Troubleshooting WiFi¶
WiFi Interface Not Found¶
# Check hardware
lspci | grep -i wireless
lsusb | grep -i wireless
# Check drivers
lsmod | grep -E "iwl|ath|rtl|brcm"
# Check interface exists
ip link show
# Check rfkill
rfkill list
Cannot Connect¶
# Check NetworkManager status
systemctl status NetworkManager
# View connection attempts
journalctl -u NetworkManager -f
# Check wpa_supplicant (if using networkd)

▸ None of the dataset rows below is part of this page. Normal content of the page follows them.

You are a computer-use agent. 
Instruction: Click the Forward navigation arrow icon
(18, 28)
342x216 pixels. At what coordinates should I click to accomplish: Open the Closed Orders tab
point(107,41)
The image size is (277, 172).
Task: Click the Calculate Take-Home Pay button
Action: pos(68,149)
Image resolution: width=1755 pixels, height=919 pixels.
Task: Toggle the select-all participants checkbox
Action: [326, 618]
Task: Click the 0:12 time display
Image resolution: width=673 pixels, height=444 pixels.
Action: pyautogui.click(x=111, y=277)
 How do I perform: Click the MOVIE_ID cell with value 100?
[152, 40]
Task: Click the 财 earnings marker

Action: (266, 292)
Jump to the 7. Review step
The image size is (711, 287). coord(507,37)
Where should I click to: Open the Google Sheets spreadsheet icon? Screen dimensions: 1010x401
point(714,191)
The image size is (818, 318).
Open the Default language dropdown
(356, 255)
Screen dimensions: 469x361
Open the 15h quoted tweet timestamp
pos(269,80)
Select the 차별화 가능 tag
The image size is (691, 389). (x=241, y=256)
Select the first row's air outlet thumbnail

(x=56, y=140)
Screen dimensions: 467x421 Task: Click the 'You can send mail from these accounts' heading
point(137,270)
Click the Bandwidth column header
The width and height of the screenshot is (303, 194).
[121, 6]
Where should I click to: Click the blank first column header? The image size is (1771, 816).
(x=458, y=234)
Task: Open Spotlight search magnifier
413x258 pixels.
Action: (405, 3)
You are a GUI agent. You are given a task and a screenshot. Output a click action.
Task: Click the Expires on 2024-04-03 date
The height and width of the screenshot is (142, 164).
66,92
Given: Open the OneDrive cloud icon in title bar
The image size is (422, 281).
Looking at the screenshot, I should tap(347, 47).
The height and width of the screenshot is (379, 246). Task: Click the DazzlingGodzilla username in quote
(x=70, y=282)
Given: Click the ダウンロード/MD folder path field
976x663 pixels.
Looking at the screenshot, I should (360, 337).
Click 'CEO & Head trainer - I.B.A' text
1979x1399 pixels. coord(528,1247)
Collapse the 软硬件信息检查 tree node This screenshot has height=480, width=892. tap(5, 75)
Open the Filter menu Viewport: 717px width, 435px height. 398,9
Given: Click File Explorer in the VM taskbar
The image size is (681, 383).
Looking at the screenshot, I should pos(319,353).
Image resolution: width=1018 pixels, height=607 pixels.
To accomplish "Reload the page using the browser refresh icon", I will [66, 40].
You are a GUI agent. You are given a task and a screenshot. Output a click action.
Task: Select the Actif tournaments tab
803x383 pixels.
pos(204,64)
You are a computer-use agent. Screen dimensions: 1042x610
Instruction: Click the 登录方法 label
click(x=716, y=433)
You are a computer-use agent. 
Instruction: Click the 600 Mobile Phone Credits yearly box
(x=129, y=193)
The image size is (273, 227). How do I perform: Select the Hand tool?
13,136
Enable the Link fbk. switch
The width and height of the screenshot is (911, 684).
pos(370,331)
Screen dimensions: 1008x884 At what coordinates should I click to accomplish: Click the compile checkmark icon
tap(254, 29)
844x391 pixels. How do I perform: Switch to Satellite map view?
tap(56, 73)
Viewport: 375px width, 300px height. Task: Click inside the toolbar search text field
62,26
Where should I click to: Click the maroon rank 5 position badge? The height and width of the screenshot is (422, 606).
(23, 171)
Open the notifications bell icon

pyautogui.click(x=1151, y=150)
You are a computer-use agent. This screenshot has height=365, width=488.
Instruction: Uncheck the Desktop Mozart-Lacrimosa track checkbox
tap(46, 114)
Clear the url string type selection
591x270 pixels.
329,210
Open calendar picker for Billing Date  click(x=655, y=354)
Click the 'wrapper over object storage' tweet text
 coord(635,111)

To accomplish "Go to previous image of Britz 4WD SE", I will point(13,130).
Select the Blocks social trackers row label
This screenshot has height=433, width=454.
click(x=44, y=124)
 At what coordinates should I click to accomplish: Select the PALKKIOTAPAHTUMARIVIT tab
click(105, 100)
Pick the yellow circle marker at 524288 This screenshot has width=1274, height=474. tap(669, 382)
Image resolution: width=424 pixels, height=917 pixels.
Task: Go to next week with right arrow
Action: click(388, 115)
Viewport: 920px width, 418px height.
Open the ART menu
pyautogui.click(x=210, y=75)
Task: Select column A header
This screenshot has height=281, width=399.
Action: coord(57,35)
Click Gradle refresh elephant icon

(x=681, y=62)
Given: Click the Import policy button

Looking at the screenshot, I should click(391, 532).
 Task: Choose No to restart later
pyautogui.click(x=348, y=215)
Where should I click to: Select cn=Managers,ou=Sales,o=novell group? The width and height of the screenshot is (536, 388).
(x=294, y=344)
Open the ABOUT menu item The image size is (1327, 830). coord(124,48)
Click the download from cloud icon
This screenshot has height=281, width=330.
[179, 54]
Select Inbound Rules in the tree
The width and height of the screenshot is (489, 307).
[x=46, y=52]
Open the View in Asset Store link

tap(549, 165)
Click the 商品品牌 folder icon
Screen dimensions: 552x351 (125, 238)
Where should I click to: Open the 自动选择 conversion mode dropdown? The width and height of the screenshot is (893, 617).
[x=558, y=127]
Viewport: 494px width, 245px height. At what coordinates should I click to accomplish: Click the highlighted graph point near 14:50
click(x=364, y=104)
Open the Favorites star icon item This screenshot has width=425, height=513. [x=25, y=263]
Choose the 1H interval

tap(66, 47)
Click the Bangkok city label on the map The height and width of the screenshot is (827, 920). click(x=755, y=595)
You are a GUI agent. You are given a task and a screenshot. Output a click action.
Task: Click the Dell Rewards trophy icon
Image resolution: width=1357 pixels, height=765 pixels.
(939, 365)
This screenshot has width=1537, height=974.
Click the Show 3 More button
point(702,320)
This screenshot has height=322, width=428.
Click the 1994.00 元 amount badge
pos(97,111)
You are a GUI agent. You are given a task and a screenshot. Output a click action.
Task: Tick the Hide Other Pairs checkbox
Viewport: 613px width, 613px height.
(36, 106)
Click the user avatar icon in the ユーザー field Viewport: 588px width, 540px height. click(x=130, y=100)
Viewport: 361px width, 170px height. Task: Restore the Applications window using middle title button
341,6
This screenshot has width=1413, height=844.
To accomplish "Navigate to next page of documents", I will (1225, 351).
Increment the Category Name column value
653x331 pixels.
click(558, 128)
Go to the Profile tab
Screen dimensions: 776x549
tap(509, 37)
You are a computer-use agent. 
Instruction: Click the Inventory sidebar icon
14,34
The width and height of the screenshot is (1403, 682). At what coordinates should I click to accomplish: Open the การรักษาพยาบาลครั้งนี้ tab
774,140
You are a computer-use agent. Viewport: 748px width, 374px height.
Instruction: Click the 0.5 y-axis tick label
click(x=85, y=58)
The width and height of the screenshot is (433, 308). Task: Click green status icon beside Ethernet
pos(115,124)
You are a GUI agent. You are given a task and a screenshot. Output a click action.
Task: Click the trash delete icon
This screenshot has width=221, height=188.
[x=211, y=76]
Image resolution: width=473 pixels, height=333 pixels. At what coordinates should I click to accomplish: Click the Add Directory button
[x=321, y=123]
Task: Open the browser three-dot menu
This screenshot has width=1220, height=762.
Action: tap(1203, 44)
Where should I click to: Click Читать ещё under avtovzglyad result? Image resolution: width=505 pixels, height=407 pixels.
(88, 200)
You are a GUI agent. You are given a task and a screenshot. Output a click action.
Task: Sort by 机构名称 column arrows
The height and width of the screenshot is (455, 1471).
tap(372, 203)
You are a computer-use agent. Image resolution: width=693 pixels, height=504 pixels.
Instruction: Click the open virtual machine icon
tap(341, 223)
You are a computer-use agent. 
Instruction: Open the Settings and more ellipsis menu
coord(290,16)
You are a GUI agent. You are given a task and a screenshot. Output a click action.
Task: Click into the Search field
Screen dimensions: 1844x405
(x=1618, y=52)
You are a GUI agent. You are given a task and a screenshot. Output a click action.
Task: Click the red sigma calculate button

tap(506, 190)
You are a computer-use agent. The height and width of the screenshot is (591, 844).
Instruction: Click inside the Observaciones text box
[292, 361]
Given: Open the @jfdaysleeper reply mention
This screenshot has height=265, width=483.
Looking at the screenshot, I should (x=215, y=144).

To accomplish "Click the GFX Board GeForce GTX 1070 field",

journalctl -u wpa_supplicant -f
Weak Signal¶
# Check signal strength
iw dev wlan0 link
# Try different band
# Edit netplan to specify band: 5GHz or band: 2.4GHz
Authentication Failures¶
# Check password
# Passwords are stored in /etc/netplan/*.yaml
# For enterprise, verify certificates
openssl verify -CAfile /etc/ssl/certs/corp-ca.pem /etc/ssl/certs/user-cert.pem
# Check system time (important for certificates)
date
Disconnecting Frequently¶
# Disable power management
sudo iw dev wlan0 set power_save off
# Or via NetworkManager
nmcli connection modify "MyNetwork" wifi.powersave 2
Security Best Practices¶
- Use WPA3 when available - Strongest encryption
- Prefer EAP-TLS for enterprise - Certificate-based is more secure than passwords
- Avoid open networks - Use VPN if you must connect
- Randomize MAC - On untrusted networks for privacy
- Keep firmware updated - WiFi vulnerabilities are common
- Use 5GHz when possible - Shorter range = harder to intercept
Server WiFi Checklist¶
For servers using WiFi:
- Is WiFi the only option? Wired is more reliable
- Is the access point enterprise-grade?
- Is the signal strong and stable?
- Is there a wired fallback?
- Are proper security protocols in use?
- Is the server's WiFi adapter reliable?
- Is power management disabled?
- Are there alerts for disconnection?